Your Mind is a Fish Tank

The most gorgeous fish tank I’ve ever seen, found at Chester Zoo.

A Theory on how to be more creative, inspired by Julia Cameron's 'The Artist's Way'. Depression left my tank murky and empty. Here’s how I cleaned it, restocked it, and started creating again.

For a long time my head has felt like a dirty fish tank. Murky water. Dead fish at the bottom. Overgrown plants tangling everything together. Depression had turned my creativity stagnant. This visual hit me whilst reading The Artist’s Way.

It’s a book that guides you through a 12 week path to healing your creativity. Every day you must do morning pages and every week an Artist Date. The first aims to cleanse your mind and the latter to ‘fill the well’.

I didn't want to do an Artist Date, and add new projects, new ideas, new responsibilities to a place that frankly was an inhospitable environment. What’s the point? Anything I add would just rot in the mess.

That’s when I visualised my mind as a fish tank, and once I saw it that way, everything clicked.

The Fish Tank Theory

Your mind is a fish tank.

Picture a perfect one (or look at my favourite above). The water is clean, the fish are thriving, and the plants are vibrant. There’s variety, balance and systems to keep everything in order (filters, water changes, and a healthy population).

That’s a creative mind at peak performance:

  • Clean water = clarity, peace of mind, self-care. Thoughts move clearly without self doubt or overthinking.

  • Fish = new ideas, projects and sparks of inspiration.

  • Plants + Rocks = supportive habits, anchors and structure.

  • Filter system = Regular movement and rest to stay energised, or tools inside the tank to stop it getting murky.

  • Balanced in and out, steady flow of ideas and execution

Every time you write, design, post or perform, you take a fish out of the tank. That’s you using your creativity. If you take fish (ideas) out every single day; brainstorms, content, problem solving, projects, music, songs, posts etc, without ever refilling the tank, it’ll run dry.

If you’ve ever felt creative block, burnt out, stagnation or just ‘off’; I guarantee it’s because you didn’t look after your tank.

So, the real work of a creative isn’t only to “do the work.” It’s to care for the tank itself…

Step One: Cleaning the Tank

If your mind feels murky, you have to start here. Before you refill the tank, you need to reset the home. For me that’s:

  • Journalling daily to clear mental sludge.

  • Therapy and Reaching out to friends/family.

  • Sweat it out through exercise or saunas.

  • Relaxation through baths and early nights.

  • Nutrition to be energised.

I also decided to add something, a tool to live in the tank to help me keep it clean; medication (antidepressants) to maintain the balance of chemistry.

It’s not glamorous. It’s maintenance. But once I reframed it as “tank care,” it stopped feeling like a list of shoulds and started to feel like an act of love.

Step Two: Restock the Tank

Then comes the fun part: adding fish, and plants back in.

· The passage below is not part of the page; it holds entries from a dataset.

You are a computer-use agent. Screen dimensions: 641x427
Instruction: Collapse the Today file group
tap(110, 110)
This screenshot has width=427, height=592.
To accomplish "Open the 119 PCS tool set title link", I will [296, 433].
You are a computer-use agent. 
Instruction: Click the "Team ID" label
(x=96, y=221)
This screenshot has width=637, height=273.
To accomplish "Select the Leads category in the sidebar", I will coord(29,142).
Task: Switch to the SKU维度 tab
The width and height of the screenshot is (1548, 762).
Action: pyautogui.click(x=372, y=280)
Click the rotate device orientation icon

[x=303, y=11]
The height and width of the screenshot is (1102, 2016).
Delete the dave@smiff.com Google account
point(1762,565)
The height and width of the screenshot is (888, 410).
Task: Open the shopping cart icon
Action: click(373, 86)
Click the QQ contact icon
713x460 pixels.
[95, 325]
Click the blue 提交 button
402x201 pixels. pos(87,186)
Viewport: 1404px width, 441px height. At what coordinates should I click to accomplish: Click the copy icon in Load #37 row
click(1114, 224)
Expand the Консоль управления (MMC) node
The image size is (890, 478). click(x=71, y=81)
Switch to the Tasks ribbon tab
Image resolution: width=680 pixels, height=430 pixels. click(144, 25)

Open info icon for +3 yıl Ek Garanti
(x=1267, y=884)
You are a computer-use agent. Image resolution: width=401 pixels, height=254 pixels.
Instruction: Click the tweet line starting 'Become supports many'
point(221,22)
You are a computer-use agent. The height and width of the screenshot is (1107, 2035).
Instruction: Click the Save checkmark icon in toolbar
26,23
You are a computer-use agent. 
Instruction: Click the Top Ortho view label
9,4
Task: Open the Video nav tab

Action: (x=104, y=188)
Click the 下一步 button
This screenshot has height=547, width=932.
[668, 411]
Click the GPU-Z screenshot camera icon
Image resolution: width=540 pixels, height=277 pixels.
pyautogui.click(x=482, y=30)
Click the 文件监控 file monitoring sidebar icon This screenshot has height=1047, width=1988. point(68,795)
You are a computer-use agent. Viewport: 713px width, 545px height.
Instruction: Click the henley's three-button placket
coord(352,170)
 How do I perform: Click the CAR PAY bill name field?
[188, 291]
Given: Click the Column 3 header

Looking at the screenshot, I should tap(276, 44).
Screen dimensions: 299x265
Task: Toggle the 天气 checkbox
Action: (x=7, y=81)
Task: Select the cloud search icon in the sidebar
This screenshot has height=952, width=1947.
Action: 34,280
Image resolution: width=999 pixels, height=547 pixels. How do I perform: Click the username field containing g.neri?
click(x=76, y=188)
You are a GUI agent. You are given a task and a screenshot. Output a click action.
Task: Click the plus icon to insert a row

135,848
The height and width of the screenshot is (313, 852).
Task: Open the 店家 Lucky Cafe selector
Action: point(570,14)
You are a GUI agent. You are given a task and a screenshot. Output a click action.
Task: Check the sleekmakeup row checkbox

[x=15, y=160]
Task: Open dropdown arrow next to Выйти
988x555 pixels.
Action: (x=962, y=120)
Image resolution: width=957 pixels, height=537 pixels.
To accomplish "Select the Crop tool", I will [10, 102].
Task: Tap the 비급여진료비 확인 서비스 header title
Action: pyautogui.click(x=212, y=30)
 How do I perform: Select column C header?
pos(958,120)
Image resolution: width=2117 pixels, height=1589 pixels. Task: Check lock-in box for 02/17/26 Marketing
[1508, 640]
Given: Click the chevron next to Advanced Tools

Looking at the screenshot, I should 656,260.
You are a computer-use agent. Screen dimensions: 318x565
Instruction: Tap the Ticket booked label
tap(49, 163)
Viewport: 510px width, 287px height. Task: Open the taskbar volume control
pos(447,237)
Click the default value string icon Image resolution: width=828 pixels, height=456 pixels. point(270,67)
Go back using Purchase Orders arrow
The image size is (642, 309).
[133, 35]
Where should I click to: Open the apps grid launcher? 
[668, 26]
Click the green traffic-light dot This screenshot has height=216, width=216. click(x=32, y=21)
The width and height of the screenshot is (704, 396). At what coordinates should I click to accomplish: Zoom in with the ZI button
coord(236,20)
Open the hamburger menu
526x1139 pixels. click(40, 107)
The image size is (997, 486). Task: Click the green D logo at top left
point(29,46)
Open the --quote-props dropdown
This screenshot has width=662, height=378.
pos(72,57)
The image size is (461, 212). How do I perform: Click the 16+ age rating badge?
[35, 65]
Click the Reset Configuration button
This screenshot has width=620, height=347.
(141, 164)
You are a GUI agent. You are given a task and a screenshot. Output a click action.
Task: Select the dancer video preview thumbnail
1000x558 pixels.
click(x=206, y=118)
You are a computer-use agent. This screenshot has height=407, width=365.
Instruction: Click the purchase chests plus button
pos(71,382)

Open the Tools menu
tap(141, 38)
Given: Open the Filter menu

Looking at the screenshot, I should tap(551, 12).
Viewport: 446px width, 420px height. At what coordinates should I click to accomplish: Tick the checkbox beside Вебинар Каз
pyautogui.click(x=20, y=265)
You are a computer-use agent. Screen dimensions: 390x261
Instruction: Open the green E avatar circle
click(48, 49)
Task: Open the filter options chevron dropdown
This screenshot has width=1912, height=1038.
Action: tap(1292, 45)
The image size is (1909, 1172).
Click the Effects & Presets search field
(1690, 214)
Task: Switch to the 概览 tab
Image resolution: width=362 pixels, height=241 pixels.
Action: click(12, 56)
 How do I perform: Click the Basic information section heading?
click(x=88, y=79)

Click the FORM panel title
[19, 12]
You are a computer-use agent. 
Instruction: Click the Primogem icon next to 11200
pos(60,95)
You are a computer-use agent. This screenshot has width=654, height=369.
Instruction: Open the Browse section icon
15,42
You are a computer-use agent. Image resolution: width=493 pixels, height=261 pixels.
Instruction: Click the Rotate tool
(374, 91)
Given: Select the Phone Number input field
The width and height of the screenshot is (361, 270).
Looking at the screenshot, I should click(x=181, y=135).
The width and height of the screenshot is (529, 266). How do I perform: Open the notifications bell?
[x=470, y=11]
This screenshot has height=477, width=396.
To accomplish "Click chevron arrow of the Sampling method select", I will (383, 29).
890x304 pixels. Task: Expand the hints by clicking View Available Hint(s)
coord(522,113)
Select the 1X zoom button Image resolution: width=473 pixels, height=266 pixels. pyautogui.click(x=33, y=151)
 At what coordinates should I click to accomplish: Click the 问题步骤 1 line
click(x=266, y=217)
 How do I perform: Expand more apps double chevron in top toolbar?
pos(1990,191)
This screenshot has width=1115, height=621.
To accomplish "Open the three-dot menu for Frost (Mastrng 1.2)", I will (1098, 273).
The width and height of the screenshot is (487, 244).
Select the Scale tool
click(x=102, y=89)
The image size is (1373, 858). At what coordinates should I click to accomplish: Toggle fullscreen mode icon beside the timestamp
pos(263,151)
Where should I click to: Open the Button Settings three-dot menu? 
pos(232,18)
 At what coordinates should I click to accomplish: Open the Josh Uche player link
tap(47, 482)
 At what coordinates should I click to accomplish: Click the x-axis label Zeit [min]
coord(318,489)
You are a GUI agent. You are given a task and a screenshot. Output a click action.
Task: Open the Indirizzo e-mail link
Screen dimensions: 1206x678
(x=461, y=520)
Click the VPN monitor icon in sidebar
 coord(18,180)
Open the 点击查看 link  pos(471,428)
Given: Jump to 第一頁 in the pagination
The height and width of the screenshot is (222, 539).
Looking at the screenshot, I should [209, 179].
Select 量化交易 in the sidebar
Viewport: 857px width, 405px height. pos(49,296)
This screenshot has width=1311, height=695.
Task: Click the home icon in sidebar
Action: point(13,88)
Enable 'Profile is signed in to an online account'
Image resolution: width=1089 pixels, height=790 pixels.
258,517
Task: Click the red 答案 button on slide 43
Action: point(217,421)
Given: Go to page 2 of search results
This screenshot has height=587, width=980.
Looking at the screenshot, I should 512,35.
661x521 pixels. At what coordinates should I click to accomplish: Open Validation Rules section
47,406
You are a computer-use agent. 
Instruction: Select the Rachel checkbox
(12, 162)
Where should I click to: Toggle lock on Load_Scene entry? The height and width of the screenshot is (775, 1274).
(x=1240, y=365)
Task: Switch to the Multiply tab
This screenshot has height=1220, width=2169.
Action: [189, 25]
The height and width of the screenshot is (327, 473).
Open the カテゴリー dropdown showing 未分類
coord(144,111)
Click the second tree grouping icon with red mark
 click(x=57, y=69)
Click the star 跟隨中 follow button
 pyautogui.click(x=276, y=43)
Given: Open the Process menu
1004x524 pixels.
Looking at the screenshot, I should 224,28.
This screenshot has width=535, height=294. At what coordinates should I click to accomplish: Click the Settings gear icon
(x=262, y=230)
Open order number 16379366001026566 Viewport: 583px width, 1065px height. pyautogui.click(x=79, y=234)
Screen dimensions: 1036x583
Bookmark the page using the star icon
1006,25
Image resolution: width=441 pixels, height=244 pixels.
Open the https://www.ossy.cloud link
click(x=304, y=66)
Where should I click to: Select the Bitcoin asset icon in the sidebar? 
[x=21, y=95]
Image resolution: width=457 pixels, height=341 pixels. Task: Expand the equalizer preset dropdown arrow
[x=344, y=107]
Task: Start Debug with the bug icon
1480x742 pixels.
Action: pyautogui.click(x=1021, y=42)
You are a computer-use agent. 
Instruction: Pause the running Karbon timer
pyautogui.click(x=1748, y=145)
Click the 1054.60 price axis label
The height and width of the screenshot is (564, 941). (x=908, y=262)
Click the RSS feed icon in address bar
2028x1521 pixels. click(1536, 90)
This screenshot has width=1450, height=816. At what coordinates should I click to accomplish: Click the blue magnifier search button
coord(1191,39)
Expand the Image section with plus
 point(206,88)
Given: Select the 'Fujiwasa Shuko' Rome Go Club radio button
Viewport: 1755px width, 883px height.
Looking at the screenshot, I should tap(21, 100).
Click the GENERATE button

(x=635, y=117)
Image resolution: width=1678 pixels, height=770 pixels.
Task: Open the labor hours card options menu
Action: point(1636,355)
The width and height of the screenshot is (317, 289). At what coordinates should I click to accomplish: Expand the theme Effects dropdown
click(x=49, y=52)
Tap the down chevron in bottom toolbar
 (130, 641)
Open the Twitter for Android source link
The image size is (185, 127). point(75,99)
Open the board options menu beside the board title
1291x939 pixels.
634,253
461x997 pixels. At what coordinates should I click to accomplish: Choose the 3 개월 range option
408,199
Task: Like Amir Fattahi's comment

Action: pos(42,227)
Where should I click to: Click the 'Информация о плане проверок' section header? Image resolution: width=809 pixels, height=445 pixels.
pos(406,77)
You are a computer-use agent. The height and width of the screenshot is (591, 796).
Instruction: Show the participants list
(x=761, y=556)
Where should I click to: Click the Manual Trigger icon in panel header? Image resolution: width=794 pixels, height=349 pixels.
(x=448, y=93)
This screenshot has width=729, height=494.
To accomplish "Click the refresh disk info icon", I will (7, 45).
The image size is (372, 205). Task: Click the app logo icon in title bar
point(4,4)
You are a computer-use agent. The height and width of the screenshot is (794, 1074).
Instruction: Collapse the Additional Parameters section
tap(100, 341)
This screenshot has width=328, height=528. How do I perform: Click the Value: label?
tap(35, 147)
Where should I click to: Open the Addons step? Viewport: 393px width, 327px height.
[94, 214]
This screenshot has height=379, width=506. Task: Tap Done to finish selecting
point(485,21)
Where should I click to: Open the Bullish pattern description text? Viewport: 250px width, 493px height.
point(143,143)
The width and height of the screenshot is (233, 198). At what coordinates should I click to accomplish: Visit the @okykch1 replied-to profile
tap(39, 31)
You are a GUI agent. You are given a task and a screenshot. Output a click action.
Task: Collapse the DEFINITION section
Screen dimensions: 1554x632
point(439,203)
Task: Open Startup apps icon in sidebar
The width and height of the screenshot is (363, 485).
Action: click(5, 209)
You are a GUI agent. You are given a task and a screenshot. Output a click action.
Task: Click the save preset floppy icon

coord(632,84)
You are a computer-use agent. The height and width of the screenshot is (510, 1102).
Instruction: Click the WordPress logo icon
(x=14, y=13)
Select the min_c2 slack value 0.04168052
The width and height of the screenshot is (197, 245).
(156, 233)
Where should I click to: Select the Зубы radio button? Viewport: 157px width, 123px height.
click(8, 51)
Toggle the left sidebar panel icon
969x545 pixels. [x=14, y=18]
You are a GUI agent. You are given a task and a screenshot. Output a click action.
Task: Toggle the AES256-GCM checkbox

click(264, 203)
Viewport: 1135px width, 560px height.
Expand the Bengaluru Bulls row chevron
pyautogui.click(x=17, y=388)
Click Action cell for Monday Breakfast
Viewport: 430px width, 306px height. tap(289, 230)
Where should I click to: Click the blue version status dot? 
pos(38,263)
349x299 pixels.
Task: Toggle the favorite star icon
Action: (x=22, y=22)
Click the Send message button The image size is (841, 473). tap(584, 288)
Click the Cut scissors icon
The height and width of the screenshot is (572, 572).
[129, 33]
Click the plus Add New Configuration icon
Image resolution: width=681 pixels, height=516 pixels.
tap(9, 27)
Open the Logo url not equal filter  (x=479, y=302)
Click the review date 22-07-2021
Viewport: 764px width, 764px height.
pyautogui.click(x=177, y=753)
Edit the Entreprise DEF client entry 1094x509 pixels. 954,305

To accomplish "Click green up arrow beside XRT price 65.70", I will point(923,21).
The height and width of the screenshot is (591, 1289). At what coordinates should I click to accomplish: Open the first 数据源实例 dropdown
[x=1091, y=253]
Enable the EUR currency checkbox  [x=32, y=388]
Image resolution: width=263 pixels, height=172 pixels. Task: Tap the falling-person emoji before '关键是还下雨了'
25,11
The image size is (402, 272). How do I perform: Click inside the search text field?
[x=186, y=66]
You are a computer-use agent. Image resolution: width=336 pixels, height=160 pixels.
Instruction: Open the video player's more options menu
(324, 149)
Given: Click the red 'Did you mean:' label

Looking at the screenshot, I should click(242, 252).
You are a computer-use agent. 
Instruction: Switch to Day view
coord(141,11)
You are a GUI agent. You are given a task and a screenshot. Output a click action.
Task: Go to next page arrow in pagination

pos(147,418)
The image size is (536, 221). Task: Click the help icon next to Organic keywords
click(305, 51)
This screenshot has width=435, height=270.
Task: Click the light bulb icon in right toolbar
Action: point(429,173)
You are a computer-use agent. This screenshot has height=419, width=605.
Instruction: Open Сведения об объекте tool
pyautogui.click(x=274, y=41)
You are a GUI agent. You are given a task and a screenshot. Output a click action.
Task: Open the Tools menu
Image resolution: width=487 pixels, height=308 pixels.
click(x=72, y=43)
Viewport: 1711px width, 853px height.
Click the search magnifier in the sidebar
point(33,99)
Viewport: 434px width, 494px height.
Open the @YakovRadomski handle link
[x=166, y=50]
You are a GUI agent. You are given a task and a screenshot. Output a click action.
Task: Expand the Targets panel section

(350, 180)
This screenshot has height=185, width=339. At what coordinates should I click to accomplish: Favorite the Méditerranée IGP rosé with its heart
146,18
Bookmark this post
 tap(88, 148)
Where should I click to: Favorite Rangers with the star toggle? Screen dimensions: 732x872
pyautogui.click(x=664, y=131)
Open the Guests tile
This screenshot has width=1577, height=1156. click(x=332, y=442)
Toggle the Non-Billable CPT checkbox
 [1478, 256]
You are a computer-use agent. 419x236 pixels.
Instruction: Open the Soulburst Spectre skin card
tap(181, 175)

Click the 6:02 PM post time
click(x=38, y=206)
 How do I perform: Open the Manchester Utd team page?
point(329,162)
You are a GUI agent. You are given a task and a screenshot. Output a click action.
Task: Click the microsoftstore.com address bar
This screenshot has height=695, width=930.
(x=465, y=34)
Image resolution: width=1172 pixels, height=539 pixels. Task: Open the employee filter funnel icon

This is the Artist Date- time alone to feed your inner creative. It can be as small as a 20-minute walk, or as big as a solo trip. The point is to spark inspiration and restock your tank with new life.

From the small playful ideas you use once, to the big long-lasting projects. Or even the rare weird ideas that only show up once in a decade. They all matter.

Give yourself permission to play.

  • Buy something silly for your inner child (I have a remote control car)

  • Go on a colour walk, spotting only yellow things.

  • Try an art class? Dance? Pottery? Whatever you’ve always wanted to do.

  • Wander a new street, Visit a local charity shop, do something you wouldn’t usually do.

Not every fish needs to become a business plan. Some are just for swimming around, making the tank prettier. Doodle. Sing. Dance. Collect shells. A tiny fish, is still a fish.

The whole part of this process is rediscovering yourself, entertaining your soul, and doing things that feel good, or new, or uncomfortable, to grow as a person.

The Balance

Creativity isn’t just making something. It’s an ecosystem.

  • Only output? The tank empties.

  • Only input? The tank gets overcrowded.

  • Balance both, and it’s a thriving environment.

Your creativity depends on the health of your tank. So does your mindset.

Before you pressure yourself to “be more creative,” or even “be more positive” ask instead:
What does my tank need today? Cleaning or new fish?